I know this is was done before but the brief thread was lacking in the nitty gritty details. Regarding these ultrasonic foggers, what exactly is going on here? I know they utilize ultrasonics to break the water up into microscopic droplets by vibrating a ceramic disc at ultrasonic frequencies, but what exactly is going on during this process? I ask because I recently bought one for MindWife because I know she’s always wanted one , so I got some jumbo deluxe model with bobbing plastic fishies in a 4-gallon tube in the stand. I was trying to figure out where the little jet of water came from, since the silver electrical thingy you submerge doesn’t have a pump. I moved it around, removed it from the water and noticed that any residual water became fog instantly when it touched the copper disc in the center, as if it was being heated or something - but if course it wasn’t. Where it began to concern me was when I put my finger in the stream of water as it produced its fog. It hurt! Not horribly, it was more on the order of an electrical shock of some kind, except it wasn’t electrical. It had that electrical burn type of feel, though my finger wasn’t burnt. (I didn’t keep it in the stream long enough to find out what prolonged exposure does) Why did it hurt? Do ultrasonic frequencies cause damage to the skin?
I cannot find anything specific, so I’m gonna throw out a WAG. I suspect the ultrasonic pulses break the water into tiny droplets, then the copper disc gives them an electrical charge to keep them apart so that they don’t just recondense.
The reason it hurts is that it’s an extremely loud ultrasonic tone, focused on a very small area.
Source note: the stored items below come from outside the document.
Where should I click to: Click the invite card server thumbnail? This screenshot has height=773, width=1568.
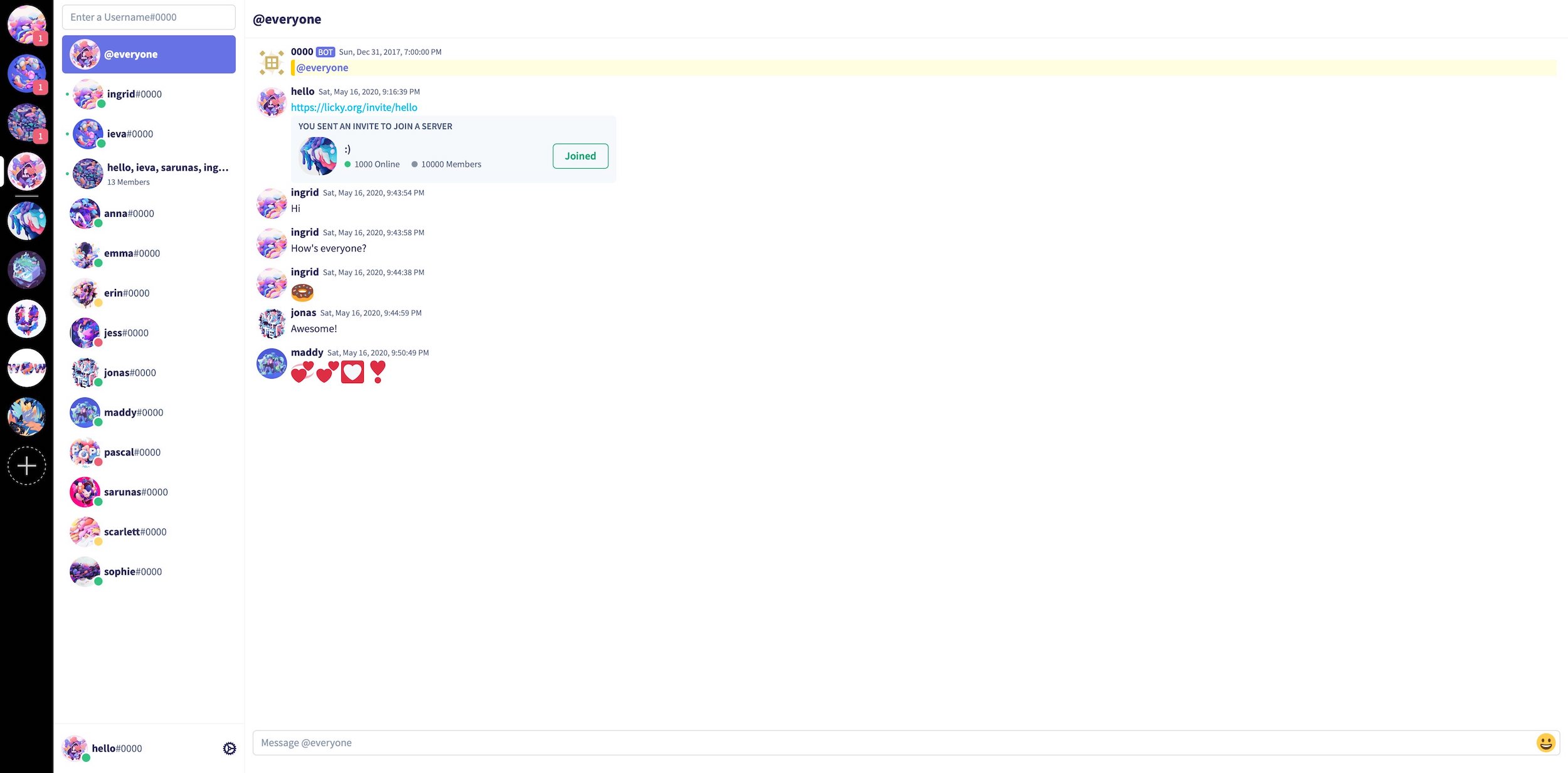pos(318,156)
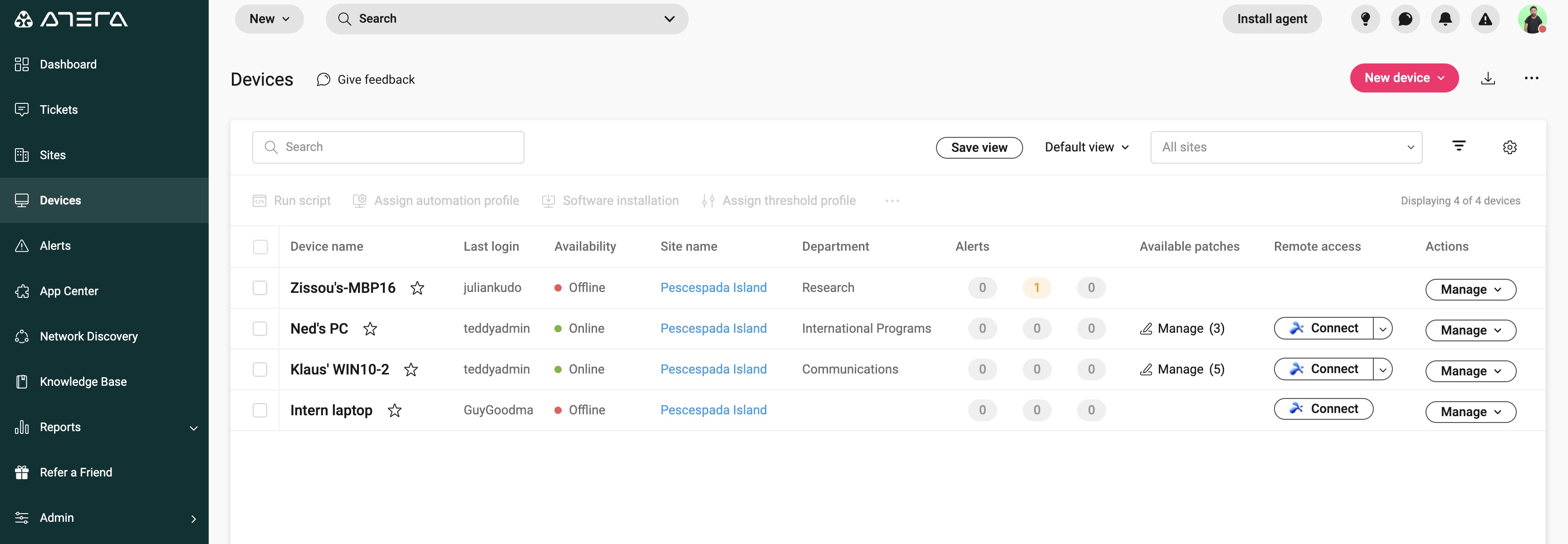Open the chat bubble icon in header
1568x544 pixels.
(x=1405, y=19)
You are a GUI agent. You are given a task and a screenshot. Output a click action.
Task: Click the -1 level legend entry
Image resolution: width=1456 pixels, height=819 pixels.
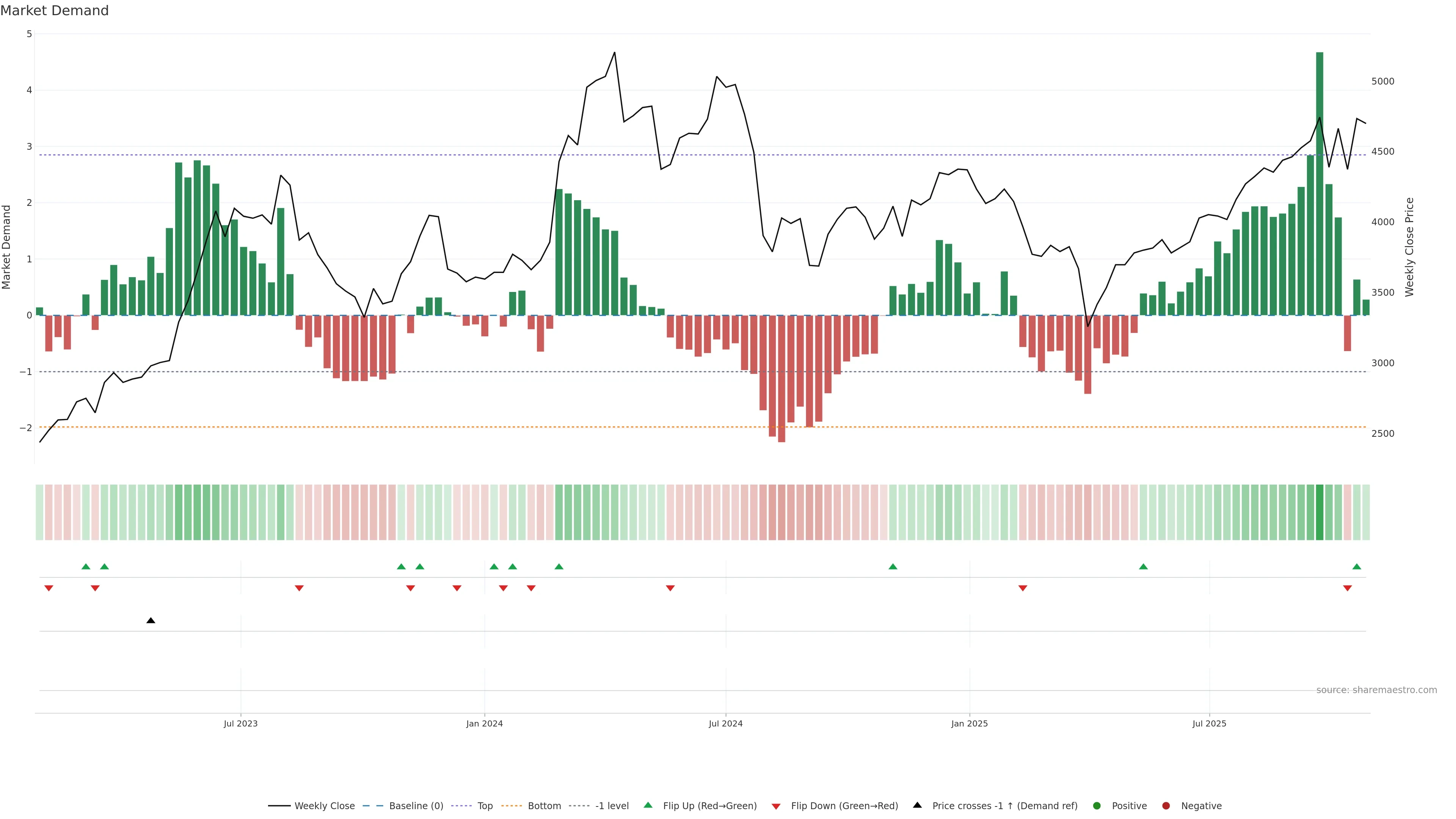point(612,806)
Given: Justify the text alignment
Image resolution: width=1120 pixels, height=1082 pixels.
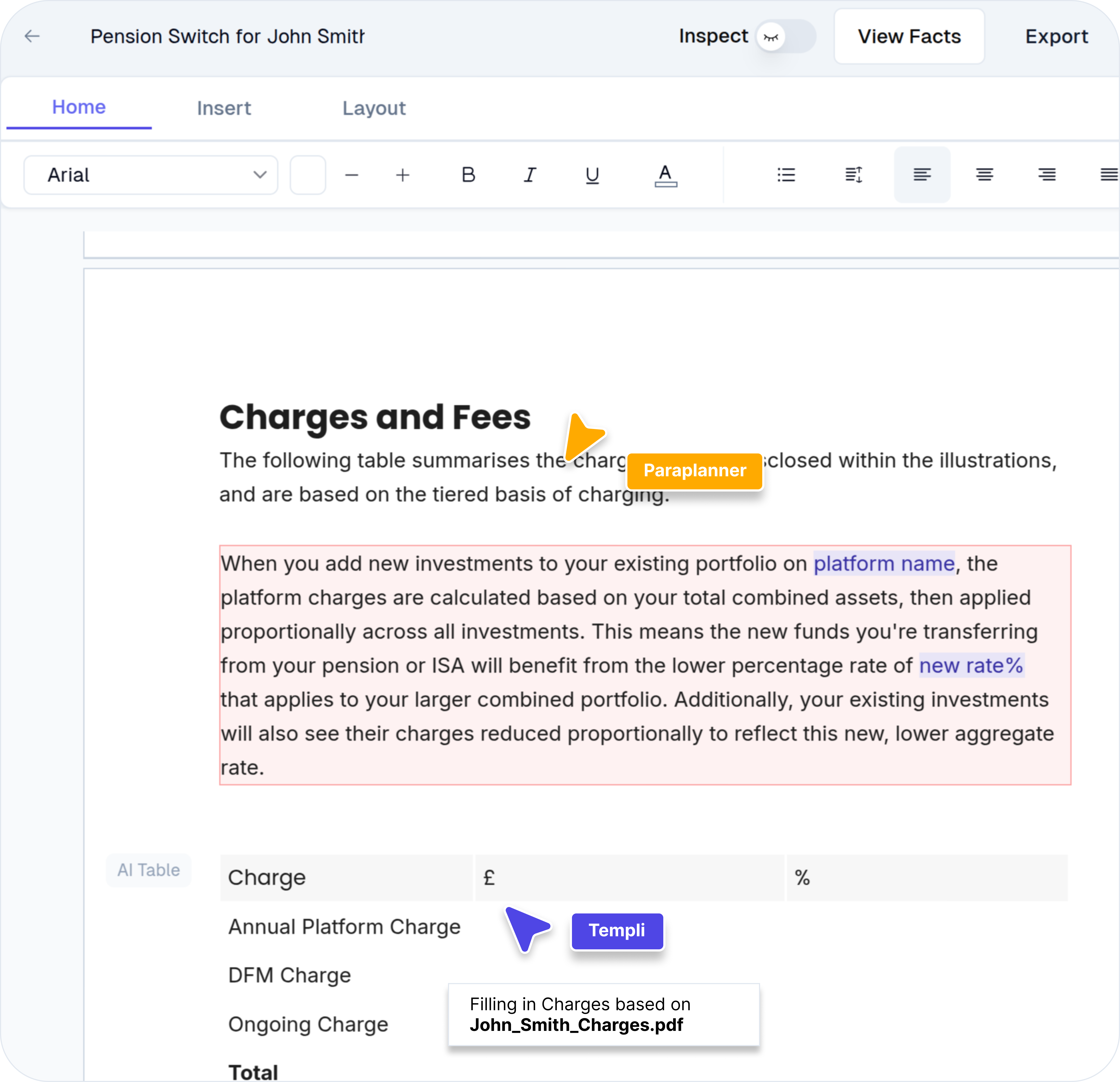Looking at the screenshot, I should (1108, 175).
That’s what breaks up the water into the tiny droplets (and that’s why ultrasonic humidifiers leave a fine dust everywhere if you don’t use distilled water; it’s not water vapor, like with a heat-based or fan-based humidifier, it’s actual droplets of liquid water that contain all the minerals, bacteria, etc. that was in the original water). When you put your finger at the focus point of the beam, all that sonic energy turns to heat inside your finger and does very painful damage.
It also melts CDs … and when I was about 10 I found out that it melted holes in the plastic lenses of my glasses, much to my dismay when I put them back on.
That burning sensation was pretty much that: burning. The ultrasound sound waves heat up the muscle, bone, etc inside your finger. Most of the stuff under your skin does not sense heat well, so you don’t feel much warmth until the temp has risen to burning hot.